Stuff the turkey! Bone the fish! Chop the meat! Pound the chicken!
It’s not a passive thing. And your writing shouldn’t be either.
Active voice has the subject doing something or causing an effect. Passive voice indicates the subject is being acted upon, having something done to it or receiving an effect. As a general rule, writing is more interesting and engaging when it’s active.
Here are some side by side comparisons of how using active voice can improve your writing:
Passive: “The bronco was roped by a leathery cowboy. It was hog-tied and left laying in the dust.”
Active: “The leathery cowboy roped the bronco with skill. Almost as quickly, the man hog-tied the young bronc and tossed him down in the dust.”
Passive: “The child was cut by a piece of glass found laying in a ditch that had been placed there by a long-dead tornado.”
Active: “A tornado flung the piece of glass into the ditch and left it waiting. It tore into the child’s hand before the sun could illuminate its sinister edge.”
Passive: “The kittens were amused by the ball. The kittens were warmed by the sun and were happy.”
Active: “The ball amused the kittens and they tackled it with the verve of youth and the focus of hunters.”
Using a passive voice is one of the most common writing mistakes. It’s a natural comfort zone after years and years of scholastic encouragement in this direction.
But it’s that comfort zone that puts your reader in the position of feeling like something is being explained to him versus an experience where the words launch him into living something new.

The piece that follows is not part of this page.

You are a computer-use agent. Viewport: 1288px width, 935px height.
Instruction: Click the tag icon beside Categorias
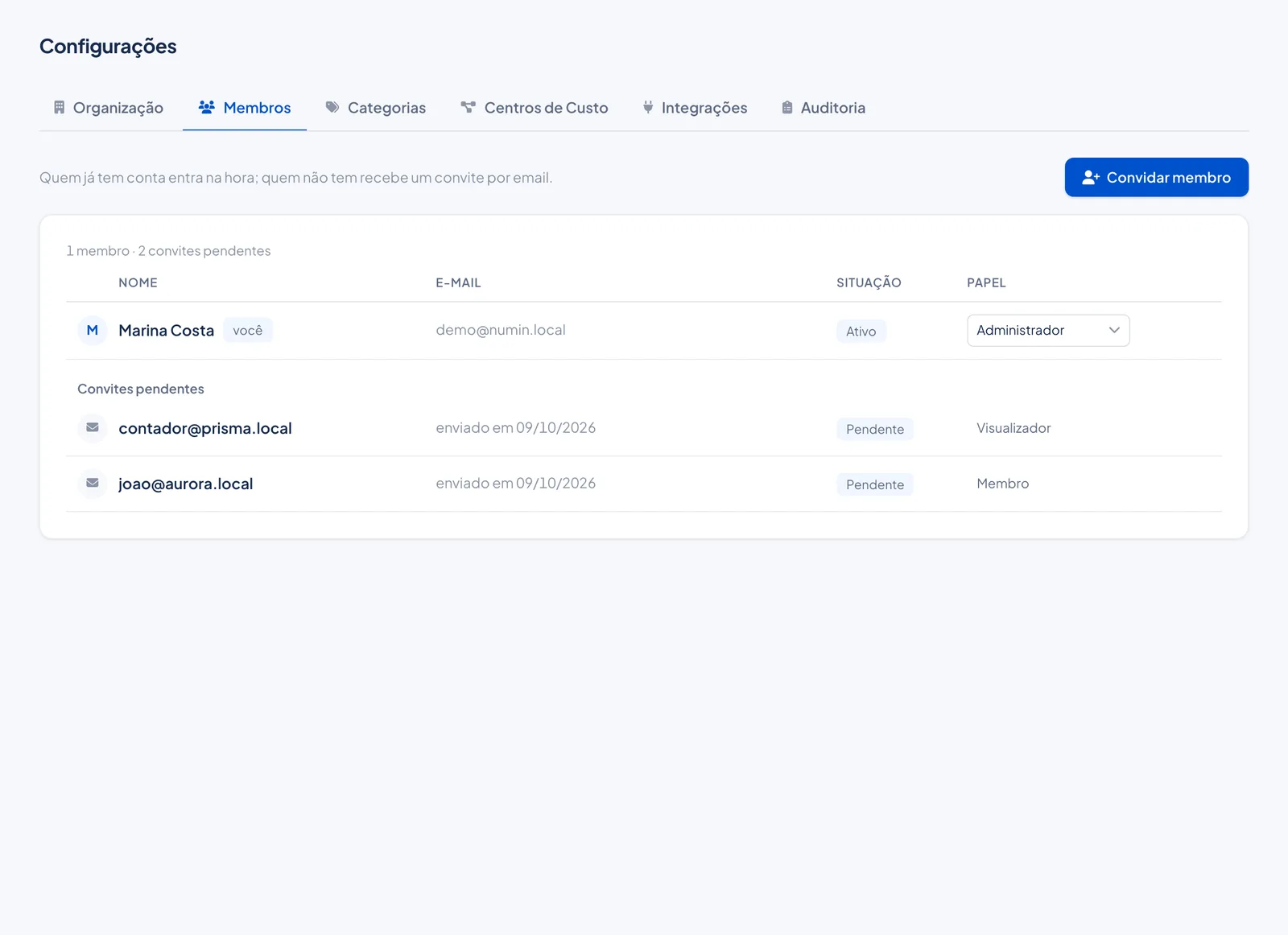(332, 107)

A good way to practice using active voice is to go over a page of your writing and check to see whether your subject is doing the action or having the action done to them. Change any sentences where the subject is receiving the action to active voice. Then review it again to see if you can inject any more life and action into your phrasing.
This will help give you a fresh perspective on your work and more engaging subject matter.